For some months now I’ve been working on some patches to Consfigurator to add support for Linux containers. My goal is to make Consfigurator capable of both performing the initial setup of a container and of entering the running container to apply configuration. For the case of unprivileged LXCs running as non-root, my work-in-progress branch can now do both of these things. As Consfigurator enters the container directly using system calls, it should be decently fast at configuring multiple containers on a host, and it will also be possible to have it do this in parallel. The initial setup for the container uses Consfigurator’s existing support for building root filesystems, and it should be easy to extend that to support arbitrary GNU/Linux distributions by teaching Consfigurator how to invoke bootstrapping tools other than debootstrap(8).

Here’s an example:

(defhost lxc1.silentflame.com ()
  (os:debian-stable "bullseye" :amd64)
  (basic-props)
  (apt:installed "systemd" "netcat")
  (apache:https-vhost ...))

(defhost lxctest.laptop.silentflame.com ()
  (os:debian-stable "bullseye" :amd64)
  (apt:proxy "http://192.168.122.1:3142")
  (basic-props)
  (apt:installed "linux-image-amd64" "lxc")

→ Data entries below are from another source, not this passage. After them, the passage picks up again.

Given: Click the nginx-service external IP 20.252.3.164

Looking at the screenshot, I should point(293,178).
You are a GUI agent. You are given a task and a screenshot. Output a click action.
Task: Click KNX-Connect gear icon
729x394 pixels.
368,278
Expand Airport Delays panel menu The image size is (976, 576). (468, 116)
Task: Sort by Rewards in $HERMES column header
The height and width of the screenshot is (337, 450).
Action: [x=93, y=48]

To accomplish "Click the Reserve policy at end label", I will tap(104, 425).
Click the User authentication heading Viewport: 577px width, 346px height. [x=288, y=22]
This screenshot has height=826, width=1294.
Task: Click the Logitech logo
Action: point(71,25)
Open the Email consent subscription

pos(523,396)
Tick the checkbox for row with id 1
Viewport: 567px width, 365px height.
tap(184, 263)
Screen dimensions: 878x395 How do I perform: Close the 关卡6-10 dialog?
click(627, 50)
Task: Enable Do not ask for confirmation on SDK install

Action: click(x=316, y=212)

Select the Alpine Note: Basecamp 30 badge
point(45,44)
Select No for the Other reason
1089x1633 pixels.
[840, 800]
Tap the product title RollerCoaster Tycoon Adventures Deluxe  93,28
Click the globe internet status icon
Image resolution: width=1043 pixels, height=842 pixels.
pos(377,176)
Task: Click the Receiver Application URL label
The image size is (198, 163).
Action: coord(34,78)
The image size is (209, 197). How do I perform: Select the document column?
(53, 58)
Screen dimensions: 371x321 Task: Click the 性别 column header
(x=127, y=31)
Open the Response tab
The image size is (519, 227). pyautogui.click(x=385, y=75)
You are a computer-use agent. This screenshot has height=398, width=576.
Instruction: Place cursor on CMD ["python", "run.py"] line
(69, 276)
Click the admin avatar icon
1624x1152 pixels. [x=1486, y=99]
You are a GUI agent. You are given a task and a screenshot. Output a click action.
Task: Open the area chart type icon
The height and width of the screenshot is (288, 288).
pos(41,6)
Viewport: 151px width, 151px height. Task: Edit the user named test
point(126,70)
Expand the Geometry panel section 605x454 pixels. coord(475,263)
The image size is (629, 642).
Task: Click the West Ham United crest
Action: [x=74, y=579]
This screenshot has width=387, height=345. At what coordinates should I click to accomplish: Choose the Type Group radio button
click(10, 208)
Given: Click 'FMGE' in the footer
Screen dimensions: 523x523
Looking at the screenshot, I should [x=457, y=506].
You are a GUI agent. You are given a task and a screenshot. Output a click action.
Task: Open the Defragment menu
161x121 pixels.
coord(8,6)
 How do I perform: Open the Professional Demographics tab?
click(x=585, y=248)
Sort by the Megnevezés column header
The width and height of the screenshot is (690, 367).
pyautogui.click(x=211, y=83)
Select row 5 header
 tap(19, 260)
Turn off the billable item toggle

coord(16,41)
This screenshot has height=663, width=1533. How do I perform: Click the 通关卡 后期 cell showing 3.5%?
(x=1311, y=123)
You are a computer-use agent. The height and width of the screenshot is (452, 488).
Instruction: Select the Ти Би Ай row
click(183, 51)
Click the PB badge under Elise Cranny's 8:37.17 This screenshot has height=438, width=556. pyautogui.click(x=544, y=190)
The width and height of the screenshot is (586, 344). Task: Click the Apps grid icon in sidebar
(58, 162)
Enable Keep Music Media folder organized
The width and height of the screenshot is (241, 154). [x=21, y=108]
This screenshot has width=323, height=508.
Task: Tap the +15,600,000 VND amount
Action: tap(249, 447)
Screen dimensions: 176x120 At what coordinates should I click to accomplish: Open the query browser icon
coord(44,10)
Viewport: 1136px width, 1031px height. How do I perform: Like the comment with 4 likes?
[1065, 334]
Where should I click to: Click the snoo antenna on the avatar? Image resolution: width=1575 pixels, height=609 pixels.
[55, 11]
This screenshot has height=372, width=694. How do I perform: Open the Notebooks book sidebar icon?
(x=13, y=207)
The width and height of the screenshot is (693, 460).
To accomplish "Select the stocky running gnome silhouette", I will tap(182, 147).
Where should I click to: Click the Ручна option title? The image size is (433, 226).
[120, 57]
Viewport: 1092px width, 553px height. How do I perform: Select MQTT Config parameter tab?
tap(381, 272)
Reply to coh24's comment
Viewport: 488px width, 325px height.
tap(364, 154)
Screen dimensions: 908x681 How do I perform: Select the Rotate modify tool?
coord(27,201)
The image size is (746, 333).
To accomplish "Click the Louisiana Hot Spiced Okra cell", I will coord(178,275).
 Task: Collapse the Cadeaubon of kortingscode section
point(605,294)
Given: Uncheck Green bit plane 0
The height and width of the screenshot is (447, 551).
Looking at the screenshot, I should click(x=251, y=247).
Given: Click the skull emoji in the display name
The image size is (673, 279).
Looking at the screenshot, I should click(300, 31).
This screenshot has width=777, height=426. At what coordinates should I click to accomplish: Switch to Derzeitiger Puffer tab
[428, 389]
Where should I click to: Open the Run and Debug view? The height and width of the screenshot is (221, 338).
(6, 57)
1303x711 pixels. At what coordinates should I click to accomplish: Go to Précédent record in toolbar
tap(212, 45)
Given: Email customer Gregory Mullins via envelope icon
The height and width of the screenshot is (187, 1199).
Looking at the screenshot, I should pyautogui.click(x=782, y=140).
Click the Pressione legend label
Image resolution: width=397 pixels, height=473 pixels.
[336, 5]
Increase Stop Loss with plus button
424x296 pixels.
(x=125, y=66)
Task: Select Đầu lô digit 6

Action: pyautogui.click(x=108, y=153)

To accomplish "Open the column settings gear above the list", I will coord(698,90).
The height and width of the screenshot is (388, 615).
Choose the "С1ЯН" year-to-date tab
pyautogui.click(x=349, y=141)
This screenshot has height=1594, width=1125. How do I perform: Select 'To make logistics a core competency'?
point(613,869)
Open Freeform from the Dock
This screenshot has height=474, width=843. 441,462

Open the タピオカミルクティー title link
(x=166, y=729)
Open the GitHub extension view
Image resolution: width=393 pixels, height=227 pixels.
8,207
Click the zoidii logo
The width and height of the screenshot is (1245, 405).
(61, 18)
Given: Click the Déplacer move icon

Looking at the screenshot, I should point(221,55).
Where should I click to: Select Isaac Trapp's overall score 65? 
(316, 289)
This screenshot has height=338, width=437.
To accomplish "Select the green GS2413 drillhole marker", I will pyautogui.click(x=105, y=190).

  (lxc:usernet-usable-by "spwhitton" "lxcbr0")
  (lxc:user-containers-autostart "spwhitton")
  (lxc:user-container-for '(:additional-lines
                            ("lxc.net.0.type = veth"
                             "lxc.net.0.flags = up"
                             "lxc.net.0.link = lxcbr0"
                             ...))
                          "spwhitton"
                          lxc1.silentflame.com))

(defhost laptop.silentflame.com ()
  ...
  (libvirt:kvm-boots-chroot-for '(:always-deploys t)
                                lxctest.laptop.silentflame.com))

This code is a simplified definition of my testing setup for this work. It defines three hosts: a container lxc1, a container host lxctest, and my laptop. When Consfigurator is asked to deploy the laptop, it will set up the root filesystem for lxctest and then boot it as a KVM virtual machine. Preparing that root filesystem will include setting up the root filesystem for lxc1, too, including shifting the ownership and ACLs to match the user namespace LXC will use when booting the container. Thus, once the deployment of the laptop is finished, it will be possible to boot the lxctest VM, connect to it as the user spwhitton, and start lxc1.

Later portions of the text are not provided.